### COMPITO DA SVOLGERE
Stabilisci se ciascuna affermazione concorda con il brano su Auschwitz, rispondendo sì o no e citando testualmente le parole decisive del brano. 1. Auschwitz produsse meno di un milione di vittime. 2. Il 90% delle vittime erano ebrei. 3. Tra quelle mura finirono anche testimoni di Geova.

PER NON DIMENTICARE – Giovanni Barrilà

Tutti conosciamo la storia di Auschwitz e Birkenau ma andare a visitare quei luoghi è come scendere in un girone dell’inferno dantesco. Si gira per quei cameroni come attoniti, increduli perché si fa fatica a credere che in quel posto ci sia stato tanto orrore perché li tutto parla di, torture, supplizi e morte; quando esci, ti senti come se avessi ricevuto, all’improvviso, un pugno nello stomaco.

Auschwitz, la fabbrica di morte: produsse oltre un milione di vittime. Il 90% erano ebrei, ma tra quelle mura finirono anche polacchi, russi, Rom, Sinti, omosessuali e testimoni di Geova.

### ESTRATTI DEI DATI
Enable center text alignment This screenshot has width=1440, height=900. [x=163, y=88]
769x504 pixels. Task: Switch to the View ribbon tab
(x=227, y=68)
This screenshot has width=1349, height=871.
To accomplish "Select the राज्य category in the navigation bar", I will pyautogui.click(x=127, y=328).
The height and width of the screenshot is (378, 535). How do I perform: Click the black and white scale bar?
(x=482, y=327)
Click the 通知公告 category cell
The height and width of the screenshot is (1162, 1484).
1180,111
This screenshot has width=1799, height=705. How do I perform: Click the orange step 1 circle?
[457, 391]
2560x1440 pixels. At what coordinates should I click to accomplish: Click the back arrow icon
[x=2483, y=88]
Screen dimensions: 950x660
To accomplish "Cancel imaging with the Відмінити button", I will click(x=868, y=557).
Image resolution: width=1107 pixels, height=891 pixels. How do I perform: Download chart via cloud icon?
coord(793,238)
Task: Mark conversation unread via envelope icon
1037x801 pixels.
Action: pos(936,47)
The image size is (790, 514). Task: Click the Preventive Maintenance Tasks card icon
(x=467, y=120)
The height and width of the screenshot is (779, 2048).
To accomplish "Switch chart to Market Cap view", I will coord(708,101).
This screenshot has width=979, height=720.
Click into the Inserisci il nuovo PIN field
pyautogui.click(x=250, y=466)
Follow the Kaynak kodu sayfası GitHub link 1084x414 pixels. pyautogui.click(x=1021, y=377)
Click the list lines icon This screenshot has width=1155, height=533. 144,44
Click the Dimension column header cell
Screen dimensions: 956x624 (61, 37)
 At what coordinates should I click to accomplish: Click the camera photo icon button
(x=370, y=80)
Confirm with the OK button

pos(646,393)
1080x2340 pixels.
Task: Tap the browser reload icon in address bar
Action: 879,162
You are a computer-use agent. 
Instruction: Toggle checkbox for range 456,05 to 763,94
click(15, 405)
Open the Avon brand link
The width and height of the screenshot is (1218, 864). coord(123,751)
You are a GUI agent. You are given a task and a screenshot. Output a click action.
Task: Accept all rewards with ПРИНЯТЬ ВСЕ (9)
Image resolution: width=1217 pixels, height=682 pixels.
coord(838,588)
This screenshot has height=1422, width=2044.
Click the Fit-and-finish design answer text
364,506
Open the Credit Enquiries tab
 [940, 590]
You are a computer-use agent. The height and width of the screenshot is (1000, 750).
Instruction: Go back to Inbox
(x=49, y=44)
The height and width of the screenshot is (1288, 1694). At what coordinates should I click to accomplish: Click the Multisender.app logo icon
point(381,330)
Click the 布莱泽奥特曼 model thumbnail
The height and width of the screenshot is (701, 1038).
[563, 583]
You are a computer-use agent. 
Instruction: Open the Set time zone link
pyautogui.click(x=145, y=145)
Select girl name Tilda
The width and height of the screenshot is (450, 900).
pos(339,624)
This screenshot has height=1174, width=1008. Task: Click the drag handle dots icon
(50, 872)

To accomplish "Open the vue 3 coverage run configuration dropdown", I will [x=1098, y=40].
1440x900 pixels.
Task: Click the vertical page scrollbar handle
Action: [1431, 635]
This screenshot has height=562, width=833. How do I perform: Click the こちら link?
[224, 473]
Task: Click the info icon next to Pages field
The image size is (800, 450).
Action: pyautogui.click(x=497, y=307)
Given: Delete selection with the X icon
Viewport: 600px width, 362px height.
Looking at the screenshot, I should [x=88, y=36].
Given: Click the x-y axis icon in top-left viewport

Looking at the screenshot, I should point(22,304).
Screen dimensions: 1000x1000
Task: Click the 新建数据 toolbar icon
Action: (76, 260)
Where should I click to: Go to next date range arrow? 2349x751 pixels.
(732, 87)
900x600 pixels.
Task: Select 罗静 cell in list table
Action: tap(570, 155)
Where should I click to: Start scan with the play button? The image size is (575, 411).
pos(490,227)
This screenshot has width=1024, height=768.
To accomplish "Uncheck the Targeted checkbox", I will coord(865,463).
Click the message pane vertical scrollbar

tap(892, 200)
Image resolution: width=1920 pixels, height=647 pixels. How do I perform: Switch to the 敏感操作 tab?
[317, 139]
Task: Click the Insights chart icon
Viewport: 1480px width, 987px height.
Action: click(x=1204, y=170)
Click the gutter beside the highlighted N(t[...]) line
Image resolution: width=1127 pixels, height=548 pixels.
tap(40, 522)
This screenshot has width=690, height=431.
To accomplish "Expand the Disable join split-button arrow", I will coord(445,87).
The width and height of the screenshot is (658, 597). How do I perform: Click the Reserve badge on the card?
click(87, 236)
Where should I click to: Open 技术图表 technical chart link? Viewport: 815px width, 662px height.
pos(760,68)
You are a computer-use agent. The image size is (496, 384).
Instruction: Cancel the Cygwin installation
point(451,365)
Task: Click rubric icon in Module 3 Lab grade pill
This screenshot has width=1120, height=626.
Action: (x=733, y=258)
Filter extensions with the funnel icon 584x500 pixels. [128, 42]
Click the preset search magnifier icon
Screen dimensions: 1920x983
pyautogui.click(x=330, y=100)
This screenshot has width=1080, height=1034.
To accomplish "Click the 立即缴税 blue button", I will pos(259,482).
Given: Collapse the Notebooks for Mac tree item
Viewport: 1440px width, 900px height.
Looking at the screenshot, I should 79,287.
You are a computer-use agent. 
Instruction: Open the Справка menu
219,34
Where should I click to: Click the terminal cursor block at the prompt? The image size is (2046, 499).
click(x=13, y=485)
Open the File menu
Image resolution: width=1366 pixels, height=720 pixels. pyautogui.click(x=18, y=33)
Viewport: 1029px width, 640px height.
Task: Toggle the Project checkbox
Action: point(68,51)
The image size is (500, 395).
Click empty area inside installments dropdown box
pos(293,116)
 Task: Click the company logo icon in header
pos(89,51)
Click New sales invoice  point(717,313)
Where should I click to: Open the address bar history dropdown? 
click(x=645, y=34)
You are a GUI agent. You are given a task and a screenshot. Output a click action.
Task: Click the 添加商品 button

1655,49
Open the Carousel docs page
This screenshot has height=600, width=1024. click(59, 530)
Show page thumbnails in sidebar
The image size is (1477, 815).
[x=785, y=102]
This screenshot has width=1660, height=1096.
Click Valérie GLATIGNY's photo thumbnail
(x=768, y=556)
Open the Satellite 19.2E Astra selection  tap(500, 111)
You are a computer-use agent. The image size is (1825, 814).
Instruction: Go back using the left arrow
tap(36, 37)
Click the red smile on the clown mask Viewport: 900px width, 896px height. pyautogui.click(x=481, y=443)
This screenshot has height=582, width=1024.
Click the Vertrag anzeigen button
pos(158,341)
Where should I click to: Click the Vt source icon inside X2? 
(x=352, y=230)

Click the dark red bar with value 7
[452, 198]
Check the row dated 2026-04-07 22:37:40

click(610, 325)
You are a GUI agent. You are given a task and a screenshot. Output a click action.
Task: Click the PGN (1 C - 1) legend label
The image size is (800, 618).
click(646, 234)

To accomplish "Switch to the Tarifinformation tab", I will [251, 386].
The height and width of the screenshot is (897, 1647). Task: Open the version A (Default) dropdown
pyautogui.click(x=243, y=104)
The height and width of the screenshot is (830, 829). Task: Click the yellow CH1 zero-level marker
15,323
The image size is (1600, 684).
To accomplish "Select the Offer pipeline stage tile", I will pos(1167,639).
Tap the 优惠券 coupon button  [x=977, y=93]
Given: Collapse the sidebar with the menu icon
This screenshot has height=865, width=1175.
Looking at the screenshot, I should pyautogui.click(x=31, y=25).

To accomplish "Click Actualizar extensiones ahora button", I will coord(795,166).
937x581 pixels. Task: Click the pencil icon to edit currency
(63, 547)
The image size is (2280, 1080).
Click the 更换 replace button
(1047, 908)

### RISULTATO DELL'ESERCIZIO
1. No: «produsse oltre un milione di vittime».
2. Sì: «Il 90% erano ebrei».
3. Sì: «tra quelle mura finirono anche polacchi, russi, Rom, Sinti, omosessuali e testimoni di Geova».